John Gustofson, AstraZeneca's business development director, says his company brings to the table "extensive knowledge and capabilities in cancer biology including key cancer pathways."
 
"We believe Sage can expand and complement our current approaches utilizing cancer genomics data, and assist with identification of new potential targets or clinical opportunities for development therapies," Gustofson says.
 
The specific types of cancer to be targeted have "yet to be determined, as it will be chosen according to which data sets to be examined are the most informative," Friend says, but Gustofson adds that the partnership with Sage will focus on "solid tumors associated with specific oncogene mutations." 
 

 
Sage Bionetworks partners with CHDI Foundation, Takeda on neurobiological diseases
 

SEATTLE—Sage Bionetworks also recently announced that it will build advanced computational models of neurobiological disease through partnerships with the CHDI Foundation and Takeda Pharmaceutical Co.
 
Sage Bionetworks and CHDI are engaged in a project to apply advanced computational modeling to the discovery and development of biomarkers and therapies for Huntington's disease (HD).
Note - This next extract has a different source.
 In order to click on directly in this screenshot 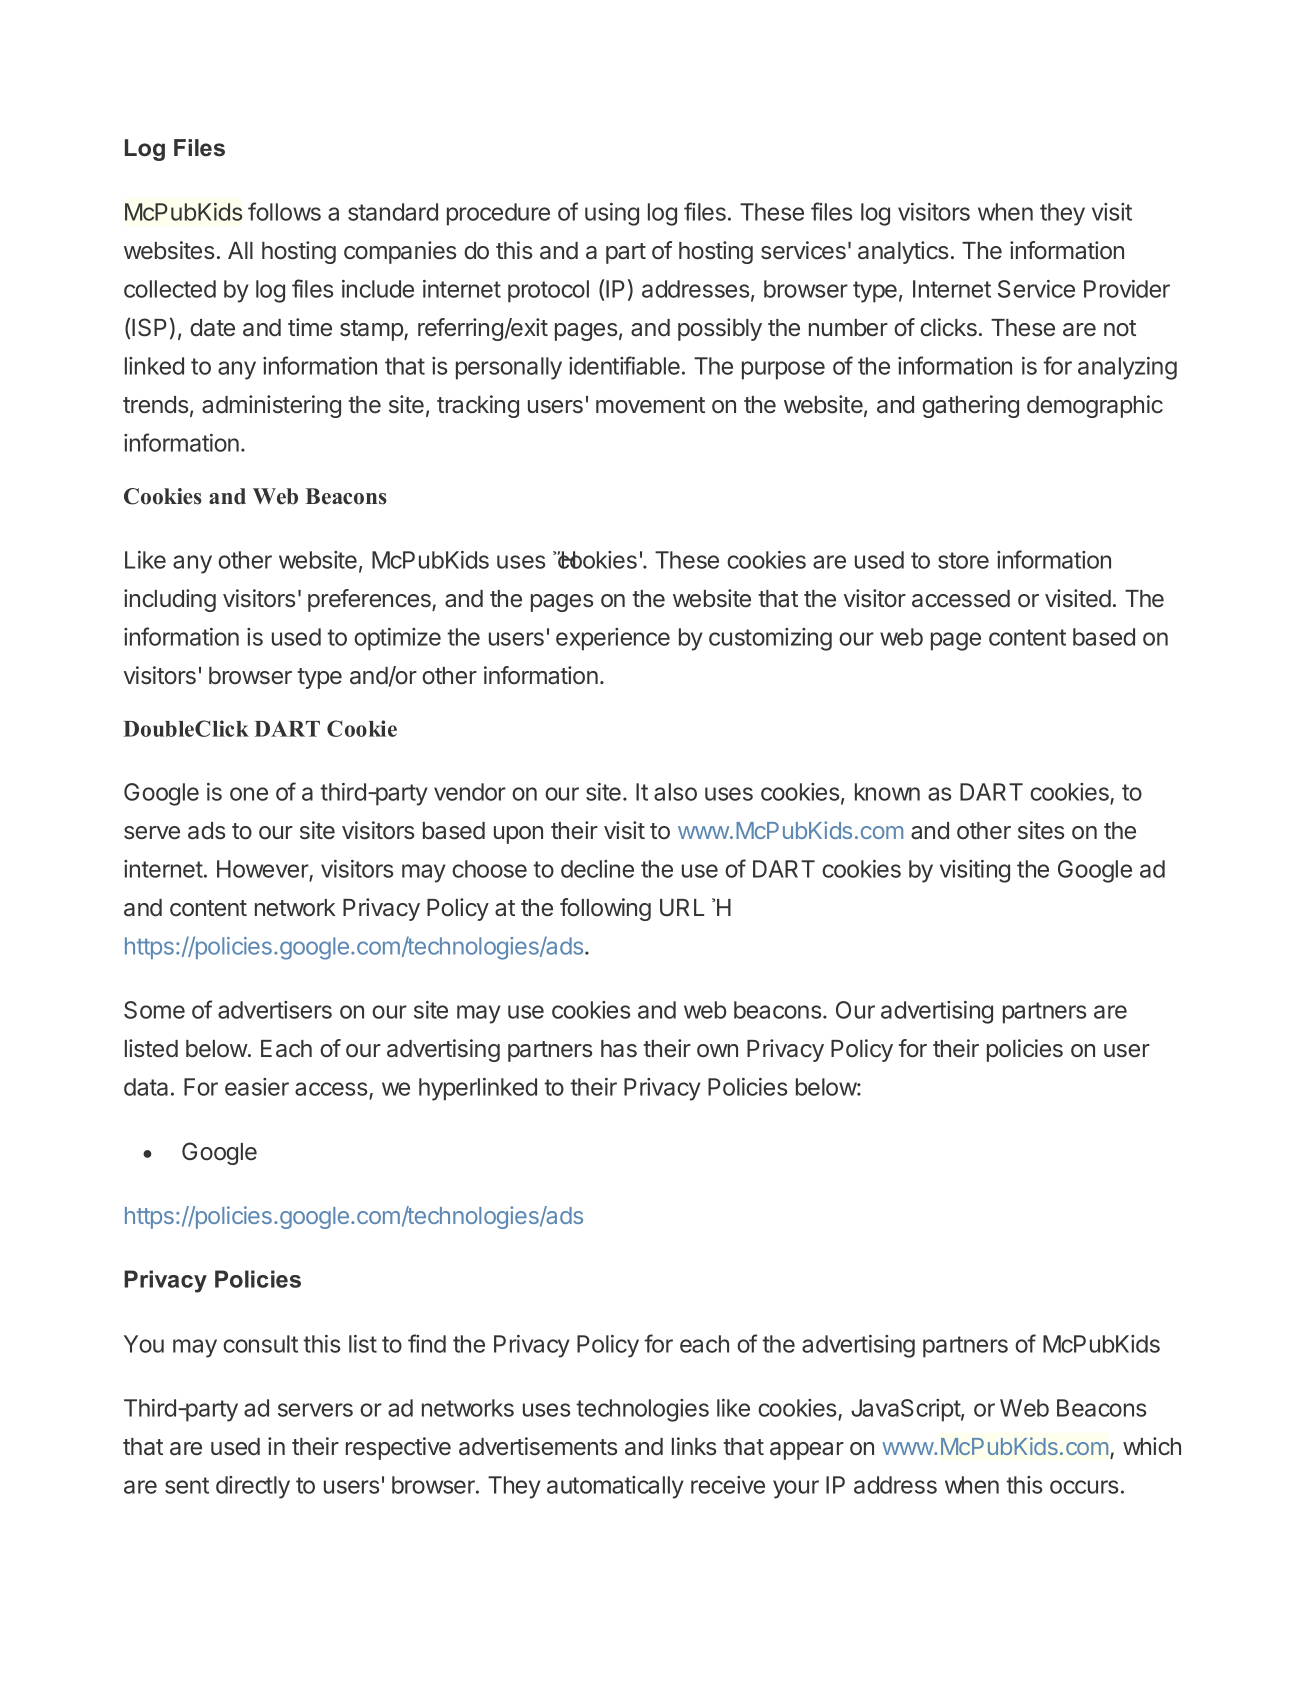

Initially, Sage Bionetworks and CHDI will work with Massachusetts General Hospital colleagues to conduct a worldwide inventory of HD tissues available for research purposes. Their intention is to analyze these materials using computational genomics to identify key genes in disease progression and assess the validity of model HD systems.
 
 In addition, Sage Bionetworks has also formed a four-year research alliance with Takeda that will focus on discovering effective therapeutic targets for central nervous system (CNS) diseases. Using its integrated genomics methods, Sage Bionetworks scientists will build predictive computational models and identify key regulatory genes and predictive biomarkers in patients with CNS diseases including schizophrenia. Scientists at the two companies will then collaborate to discover and prioritize the targets holding the greatest potential for molecular intervention. Under the terms of the agreement, Takeda will provide more than $3.6 million over four years in research funding and fees.  
 
Analyses and the resulting models from both partnerships will be deposited in the Sage Bionetworks repository and will be valuable public resources available to all interested researchers.